EXTRACTED ENTRIES:
----
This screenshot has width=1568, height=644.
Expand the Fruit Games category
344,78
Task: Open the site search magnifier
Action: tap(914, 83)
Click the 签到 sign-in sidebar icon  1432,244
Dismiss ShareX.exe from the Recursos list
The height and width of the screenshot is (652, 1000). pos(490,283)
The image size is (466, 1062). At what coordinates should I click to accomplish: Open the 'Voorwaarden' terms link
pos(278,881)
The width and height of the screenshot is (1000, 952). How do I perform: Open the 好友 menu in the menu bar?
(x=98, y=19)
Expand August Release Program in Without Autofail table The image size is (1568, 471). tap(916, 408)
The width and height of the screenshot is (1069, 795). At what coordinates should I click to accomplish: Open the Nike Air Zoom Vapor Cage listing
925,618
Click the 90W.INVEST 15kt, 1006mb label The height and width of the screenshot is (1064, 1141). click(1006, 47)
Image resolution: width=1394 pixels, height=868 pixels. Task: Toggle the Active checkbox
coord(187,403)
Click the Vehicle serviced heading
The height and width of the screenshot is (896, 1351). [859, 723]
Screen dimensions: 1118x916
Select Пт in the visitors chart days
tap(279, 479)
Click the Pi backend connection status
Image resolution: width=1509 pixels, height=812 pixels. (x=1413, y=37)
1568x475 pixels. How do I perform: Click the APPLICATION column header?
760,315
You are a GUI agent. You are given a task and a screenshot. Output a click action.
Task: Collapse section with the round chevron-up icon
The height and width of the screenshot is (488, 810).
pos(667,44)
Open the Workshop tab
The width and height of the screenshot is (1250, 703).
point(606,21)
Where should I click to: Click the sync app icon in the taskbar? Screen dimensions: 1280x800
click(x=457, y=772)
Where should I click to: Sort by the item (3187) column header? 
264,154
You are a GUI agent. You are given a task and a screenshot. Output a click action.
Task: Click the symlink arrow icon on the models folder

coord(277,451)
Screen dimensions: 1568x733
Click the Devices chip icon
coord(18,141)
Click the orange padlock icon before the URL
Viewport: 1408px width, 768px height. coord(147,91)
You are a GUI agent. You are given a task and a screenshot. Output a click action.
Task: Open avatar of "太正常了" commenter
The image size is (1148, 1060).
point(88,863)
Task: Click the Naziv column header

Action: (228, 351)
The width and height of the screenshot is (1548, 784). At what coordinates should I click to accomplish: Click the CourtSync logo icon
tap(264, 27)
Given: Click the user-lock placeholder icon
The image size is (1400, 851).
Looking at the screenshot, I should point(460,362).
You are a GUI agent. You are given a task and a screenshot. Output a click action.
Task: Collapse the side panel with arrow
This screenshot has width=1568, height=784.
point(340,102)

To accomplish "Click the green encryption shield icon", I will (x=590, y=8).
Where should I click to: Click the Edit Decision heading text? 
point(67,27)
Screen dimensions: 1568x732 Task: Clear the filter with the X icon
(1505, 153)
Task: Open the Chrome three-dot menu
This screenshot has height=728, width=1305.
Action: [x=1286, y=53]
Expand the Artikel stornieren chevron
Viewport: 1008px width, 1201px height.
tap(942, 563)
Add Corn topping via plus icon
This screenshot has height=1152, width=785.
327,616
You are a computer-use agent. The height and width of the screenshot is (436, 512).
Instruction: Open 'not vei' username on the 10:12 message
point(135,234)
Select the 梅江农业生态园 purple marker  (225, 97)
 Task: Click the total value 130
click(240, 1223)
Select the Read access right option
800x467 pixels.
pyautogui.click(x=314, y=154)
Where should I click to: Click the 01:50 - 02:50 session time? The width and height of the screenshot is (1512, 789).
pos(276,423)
----
TASK BRIEF: Set down the lines above word for word.

OUTPUT:
This screenshot has width=1568, height=644.
Expand the Fruit Games category
344,78
Task: Open the site search magnifier
Action: tap(914, 83)
Click the 签到 sign-in sidebar icon  1432,244
Dismiss ShareX.exe from the Recursos list
The height and width of the screenshot is (652, 1000). pos(490,283)
The image size is (466, 1062). At what coordinates should I click to accomplish: Open the 'Voorwaarden' terms link
pos(278,881)
The width and height of the screenshot is (1000, 952). How do I perform: Open the 好友 menu in the menu bar?
(x=98, y=19)
Expand August Release Program in Without Autofail table The image size is (1568, 471). tap(916, 408)
The width and height of the screenshot is (1069, 795). At what coordinates should I click to accomplish: Open the Nike Air Zoom Vapor Cage listing
925,618
Click the 90W.INVEST 15kt, 1006mb label The height and width of the screenshot is (1064, 1141). click(1006, 47)
Image resolution: width=1394 pixels, height=868 pixels. Task: Toggle the Active checkbox
coord(187,403)
Click the Vehicle serviced heading
The height and width of the screenshot is (896, 1351). [859, 723]
Screen dimensions: 1118x916
Select Пт in the visitors chart days
tap(279, 479)
Click the Pi backend connection status
Image resolution: width=1509 pixels, height=812 pixels. (x=1413, y=37)
1568x475 pixels. How do I perform: Click the APPLICATION column header?
760,315
You are a GUI agent. You are given a task and a screenshot. Output a click action.
Task: Collapse section with the round chevron-up icon
The height and width of the screenshot is (488, 810).
pos(667,44)
Open the Workshop tab
The width and height of the screenshot is (1250, 703).
point(606,21)
Where should I click to: Click the sync app icon in the taskbar? Screen dimensions: 1280x800
click(x=457, y=772)
Where should I click to: Sort by the item (3187) column header? 
264,154
You are a GUI agent. You are given a task and a screenshot. Output a click action.
Task: Click the symlink arrow icon on the models folder

coord(277,451)
Screen dimensions: 1568x733
Click the Devices chip icon
coord(18,141)
Click the orange padlock icon before the URL
Viewport: 1408px width, 768px height. coord(147,91)
You are a GUI agent. You are given a task and a screenshot. Output a click action.
Task: Open avatar of "太正常了" commenter
The image size is (1148, 1060).
point(88,863)
Task: Click the Naziv column header

Action: (228, 351)
The width and height of the screenshot is (1548, 784). At what coordinates should I click to accomplish: Click the CourtSync logo icon
tap(264, 27)
Given: Click the user-lock placeholder icon
The image size is (1400, 851).
Looking at the screenshot, I should point(460,362).
You are a GUI agent. You are given a task and a screenshot. Output a click action.
Task: Collapse the side panel with arrow
This screenshot has width=1568, height=784.
point(340,102)

To accomplish "Click the green encryption shield icon", I will (x=590, y=8).
Where should I click to: Click the Edit Decision heading text? 
point(67,27)
Screen dimensions: 1568x732 Task: Clear the filter with the X icon
(1505, 153)
Task: Open the Chrome three-dot menu
This screenshot has height=728, width=1305.
Action: [x=1286, y=53]
Expand the Artikel stornieren chevron
Viewport: 1008px width, 1201px height.
tap(942, 563)
Add Corn topping via plus icon
This screenshot has height=1152, width=785.
327,616
You are a computer-use agent. The height and width of the screenshot is (436, 512).
Instruction: Open 'not vei' username on the 10:12 message
point(135,234)
Select the 梅江农业生态园 purple marker  (225, 97)
 Task: Click the total value 130
click(240, 1223)
Select the Read access right option
800x467 pixels.
pyautogui.click(x=314, y=154)
Where should I click to: Click the 01:50 - 02:50 session time? The width and height of the screenshot is (1512, 789).
pos(276,423)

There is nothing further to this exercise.